Transcribe every entry precisely, omitting nothing.

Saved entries
○ ○ ○ ○ ○ ○ ○

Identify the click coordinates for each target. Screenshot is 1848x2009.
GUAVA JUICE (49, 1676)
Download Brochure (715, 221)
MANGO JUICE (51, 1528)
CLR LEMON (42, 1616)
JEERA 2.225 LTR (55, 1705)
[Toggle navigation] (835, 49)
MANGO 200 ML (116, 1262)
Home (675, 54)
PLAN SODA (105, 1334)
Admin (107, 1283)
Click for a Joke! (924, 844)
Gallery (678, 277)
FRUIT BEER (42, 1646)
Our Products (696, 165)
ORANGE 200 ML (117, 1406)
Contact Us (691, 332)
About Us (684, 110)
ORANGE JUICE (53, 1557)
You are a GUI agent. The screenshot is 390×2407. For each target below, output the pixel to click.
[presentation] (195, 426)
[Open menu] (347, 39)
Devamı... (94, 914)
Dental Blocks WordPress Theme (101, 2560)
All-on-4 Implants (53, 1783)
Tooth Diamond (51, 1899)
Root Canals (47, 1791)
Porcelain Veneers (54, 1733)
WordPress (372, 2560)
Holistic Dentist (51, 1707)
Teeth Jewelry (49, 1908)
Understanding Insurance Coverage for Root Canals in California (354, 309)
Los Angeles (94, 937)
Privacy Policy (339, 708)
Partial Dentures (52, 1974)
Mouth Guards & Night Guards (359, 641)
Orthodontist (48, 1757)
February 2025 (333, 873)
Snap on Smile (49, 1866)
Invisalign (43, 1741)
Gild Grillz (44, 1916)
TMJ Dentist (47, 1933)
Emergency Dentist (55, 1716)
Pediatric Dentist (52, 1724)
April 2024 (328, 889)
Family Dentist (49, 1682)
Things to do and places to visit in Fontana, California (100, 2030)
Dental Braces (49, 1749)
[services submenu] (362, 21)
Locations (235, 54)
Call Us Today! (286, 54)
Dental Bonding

○ ○ ○ ○ ○ ○ ○

Exercise solution →
Identify the click coordinates for each target. Screenshot is 1848x2009.
GUAVA JUICE (49, 1676)
Download Brochure (715, 221)
MANGO JUICE (51, 1528)
CLR LEMON (42, 1616)
JEERA 2.225 LTR (55, 1705)
[Toggle navigation] (835, 49)
MANGO 200 ML (116, 1262)
Home (675, 54)
PLAN SODA (105, 1334)
Admin (107, 1283)
Click for a Joke! (924, 844)
Gallery (678, 277)
FRUIT BEER (42, 1646)
Our Products (696, 165)
ORANGE 200 ML (117, 1406)
Contact Us (691, 332)
About Us (684, 110)
ORANGE JUICE (53, 1557)
You are a GUI agent. The screenshot is 390×2407. For each target below, output the pixel to click.
[presentation] (195, 426)
[Open menu] (347, 39)
Devamı... (94, 914)
Dental Blocks WordPress Theme (101, 2560)
All-on-4 Implants (53, 1783)
Tooth Diamond (51, 1899)
Root Canals (47, 1791)
Porcelain Veneers (54, 1733)
WordPress (372, 2560)
Holistic Dentist (51, 1707)
Teeth Jewelry (49, 1908)
Understanding Insurance Coverage for Root Canals in California (354, 309)
Los Angeles (94, 937)
Privacy Policy (339, 708)
Partial Dentures (52, 1974)
Mouth Guards & Night Guards (359, 641)
Orthodontist (48, 1757)
February 2025 (333, 873)
Snap on Smile (49, 1866)
Invisalign (43, 1741)
Gild Grillz (44, 1916)
TMJ Dentist (47, 1933)
Emergency Dentist (55, 1716)
Pediatric Dentist (52, 1724)
April 2024 (328, 889)
Family Dentist (49, 1682)
Things to do and places to visit in Fontana, California (100, 2030)
Dental Braces (49, 1749)
[services submenu] (362, 21)
Locations (235, 54)
Call Us Today! (286, 54)
Dental Bonding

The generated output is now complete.